Yoga is all about stability. The problem for many patients with neck and back problems is that the stabilizers in the spine are damaged, off line, or atrophied. Hence, when they challenge their spines with an activity that requires high levels of muscular- and ligament-based stabilization, their spine can’t handle the load. When this happens, things like facet joints, discs, and nerves get tweaked, leading to a pain episode. The same can happen with ankles, knees, hips, shoulders, elbows, and wrists. So what can you do about this? Let me explain through some examples.
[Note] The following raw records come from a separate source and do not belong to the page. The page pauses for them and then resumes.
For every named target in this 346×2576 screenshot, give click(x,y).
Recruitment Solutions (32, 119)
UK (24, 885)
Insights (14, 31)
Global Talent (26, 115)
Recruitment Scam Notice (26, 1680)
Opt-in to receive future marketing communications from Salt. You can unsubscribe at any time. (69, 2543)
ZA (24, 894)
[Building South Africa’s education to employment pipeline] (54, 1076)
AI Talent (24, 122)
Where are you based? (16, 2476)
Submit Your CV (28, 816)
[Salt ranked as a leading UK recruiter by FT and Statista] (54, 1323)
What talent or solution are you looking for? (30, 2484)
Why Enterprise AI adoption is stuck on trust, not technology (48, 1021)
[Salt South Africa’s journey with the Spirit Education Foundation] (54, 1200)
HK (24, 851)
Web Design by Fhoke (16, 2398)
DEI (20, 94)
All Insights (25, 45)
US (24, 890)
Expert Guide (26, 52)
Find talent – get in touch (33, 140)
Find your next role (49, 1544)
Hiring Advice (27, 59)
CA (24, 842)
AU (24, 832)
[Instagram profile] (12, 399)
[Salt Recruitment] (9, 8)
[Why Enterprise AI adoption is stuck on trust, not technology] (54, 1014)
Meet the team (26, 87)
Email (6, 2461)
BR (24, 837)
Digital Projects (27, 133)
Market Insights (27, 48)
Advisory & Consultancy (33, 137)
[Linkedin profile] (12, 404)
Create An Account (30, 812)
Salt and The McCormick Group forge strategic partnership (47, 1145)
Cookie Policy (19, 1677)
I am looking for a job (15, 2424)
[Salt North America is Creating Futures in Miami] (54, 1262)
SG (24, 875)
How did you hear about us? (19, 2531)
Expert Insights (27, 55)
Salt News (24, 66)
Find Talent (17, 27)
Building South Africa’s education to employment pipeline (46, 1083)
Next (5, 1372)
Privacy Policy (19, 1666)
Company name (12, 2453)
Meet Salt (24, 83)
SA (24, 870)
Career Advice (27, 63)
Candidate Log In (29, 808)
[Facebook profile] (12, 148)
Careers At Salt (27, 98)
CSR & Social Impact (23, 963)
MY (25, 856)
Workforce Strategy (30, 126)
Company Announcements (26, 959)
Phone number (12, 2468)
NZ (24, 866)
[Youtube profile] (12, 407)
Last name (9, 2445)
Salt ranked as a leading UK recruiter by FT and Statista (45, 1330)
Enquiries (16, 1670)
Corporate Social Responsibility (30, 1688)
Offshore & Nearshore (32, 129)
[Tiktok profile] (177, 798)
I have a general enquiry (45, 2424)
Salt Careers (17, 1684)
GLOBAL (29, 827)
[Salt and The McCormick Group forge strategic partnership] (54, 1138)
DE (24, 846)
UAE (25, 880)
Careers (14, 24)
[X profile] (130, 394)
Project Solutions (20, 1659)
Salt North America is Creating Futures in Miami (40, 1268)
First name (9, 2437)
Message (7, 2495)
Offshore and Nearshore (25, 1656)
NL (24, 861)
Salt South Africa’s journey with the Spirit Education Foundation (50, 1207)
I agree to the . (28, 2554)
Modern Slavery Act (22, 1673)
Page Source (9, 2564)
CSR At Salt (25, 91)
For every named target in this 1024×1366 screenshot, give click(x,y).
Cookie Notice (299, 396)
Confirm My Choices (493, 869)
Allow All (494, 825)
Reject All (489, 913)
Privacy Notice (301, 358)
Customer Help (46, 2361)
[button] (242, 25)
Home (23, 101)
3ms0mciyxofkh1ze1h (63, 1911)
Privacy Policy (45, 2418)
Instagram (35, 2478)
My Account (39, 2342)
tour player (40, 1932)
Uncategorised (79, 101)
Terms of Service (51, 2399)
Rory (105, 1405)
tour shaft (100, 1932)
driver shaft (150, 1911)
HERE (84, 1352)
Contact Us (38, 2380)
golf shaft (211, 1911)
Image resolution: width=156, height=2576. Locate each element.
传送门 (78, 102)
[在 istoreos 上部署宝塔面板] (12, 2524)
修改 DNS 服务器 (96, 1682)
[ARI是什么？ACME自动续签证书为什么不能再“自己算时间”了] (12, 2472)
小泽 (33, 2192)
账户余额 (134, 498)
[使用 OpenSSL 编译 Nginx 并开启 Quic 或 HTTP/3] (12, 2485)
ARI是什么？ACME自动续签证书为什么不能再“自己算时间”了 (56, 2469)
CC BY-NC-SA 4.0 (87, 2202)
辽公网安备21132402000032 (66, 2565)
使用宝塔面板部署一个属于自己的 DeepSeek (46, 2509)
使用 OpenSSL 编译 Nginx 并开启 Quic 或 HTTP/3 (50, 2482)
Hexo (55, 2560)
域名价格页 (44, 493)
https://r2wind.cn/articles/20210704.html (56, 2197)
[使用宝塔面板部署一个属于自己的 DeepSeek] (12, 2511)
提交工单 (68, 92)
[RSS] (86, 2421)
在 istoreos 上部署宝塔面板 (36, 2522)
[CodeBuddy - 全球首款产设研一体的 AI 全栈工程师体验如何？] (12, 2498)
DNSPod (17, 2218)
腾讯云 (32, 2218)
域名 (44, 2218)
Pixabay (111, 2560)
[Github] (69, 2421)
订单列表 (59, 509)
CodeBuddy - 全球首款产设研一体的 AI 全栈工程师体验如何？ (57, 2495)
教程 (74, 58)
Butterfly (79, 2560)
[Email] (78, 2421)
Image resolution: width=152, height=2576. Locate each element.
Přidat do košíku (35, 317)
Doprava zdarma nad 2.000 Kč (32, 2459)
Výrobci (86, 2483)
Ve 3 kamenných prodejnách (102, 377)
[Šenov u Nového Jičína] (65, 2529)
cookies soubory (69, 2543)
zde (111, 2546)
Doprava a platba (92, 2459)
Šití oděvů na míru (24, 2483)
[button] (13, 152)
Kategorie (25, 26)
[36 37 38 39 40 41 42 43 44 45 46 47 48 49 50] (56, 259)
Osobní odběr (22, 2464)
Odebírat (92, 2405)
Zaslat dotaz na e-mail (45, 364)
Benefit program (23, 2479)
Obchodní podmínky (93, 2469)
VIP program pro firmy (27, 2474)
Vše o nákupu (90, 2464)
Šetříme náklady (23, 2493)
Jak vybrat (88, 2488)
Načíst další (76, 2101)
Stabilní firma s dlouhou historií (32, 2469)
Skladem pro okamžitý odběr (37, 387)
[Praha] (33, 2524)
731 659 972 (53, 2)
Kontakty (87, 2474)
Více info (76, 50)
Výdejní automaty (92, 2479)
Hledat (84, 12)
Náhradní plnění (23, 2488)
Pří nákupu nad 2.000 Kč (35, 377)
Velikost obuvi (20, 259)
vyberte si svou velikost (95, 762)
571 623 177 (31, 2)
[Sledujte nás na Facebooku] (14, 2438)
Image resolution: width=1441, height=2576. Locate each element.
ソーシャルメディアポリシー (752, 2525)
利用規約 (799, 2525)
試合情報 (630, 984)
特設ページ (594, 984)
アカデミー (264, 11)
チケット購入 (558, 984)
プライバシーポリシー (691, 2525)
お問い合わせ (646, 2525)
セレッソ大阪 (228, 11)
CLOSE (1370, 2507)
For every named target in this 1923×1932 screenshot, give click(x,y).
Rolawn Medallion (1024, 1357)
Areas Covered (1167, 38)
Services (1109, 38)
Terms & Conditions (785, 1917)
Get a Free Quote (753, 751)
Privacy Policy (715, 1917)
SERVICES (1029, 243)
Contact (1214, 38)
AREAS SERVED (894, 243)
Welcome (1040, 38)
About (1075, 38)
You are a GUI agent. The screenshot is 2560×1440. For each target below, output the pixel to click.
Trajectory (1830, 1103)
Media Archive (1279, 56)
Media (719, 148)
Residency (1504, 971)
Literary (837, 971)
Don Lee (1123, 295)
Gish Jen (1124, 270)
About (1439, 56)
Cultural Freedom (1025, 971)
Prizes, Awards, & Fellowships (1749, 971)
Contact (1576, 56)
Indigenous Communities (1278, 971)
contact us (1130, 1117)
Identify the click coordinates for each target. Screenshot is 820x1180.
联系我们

A patient comes in who relates that she can’t perform downward dog because her wrist hurts every time she tries. An exam shows that the ligaments in her wrist were injured at some point and are now stretched, allowing for too much movement between the many carpal bones in her hand. So every time she places her weight on her wrist, these bones move slightly too much in strange positions. This causes extra wear and tear on these joints, and that leads to swelling. A few quick and precise injections of platelet rich plasma into the appropriate wrist ligaments and she’s back to a mean downward dog.

A second patient comes in who says that every time she tries yoga, her low back flares up and her leg gets numb. Her MRI shows that the multifidus stabilizing muscle at L5–S1 is mostly gone. Hence, she has no way to stabilize this area of her back. So every time she tries a move that requires her to hold a plank, while her big muscles turn on, the small muscles near the spine are overwhelmed by the load and allow her vertebrae to get into some strange positions. This can cause the facet joints, discs, and nerves between those back bones to get injured. She enters into a treatment program whereby we inject platelet growth factors around irritated nerves and platelet rich plasma precisely into the atrophied muscle combined with specialized physical therapy. After a few treatments, she slowly transitions back into yoga.

The upshot? While you might exacerbate an injury and have pain with yoga, the cause isn’t usually the yoga itself; the injuries may be your sign that your body has a stability problem. Yoga takes a fully functioning stability system to pull off gracefully. Hence, looking for problems due to lax ligaments or atrophied or inefficient stabilizing muscles is a good place to start your quest for why your body and yoga don’t get along!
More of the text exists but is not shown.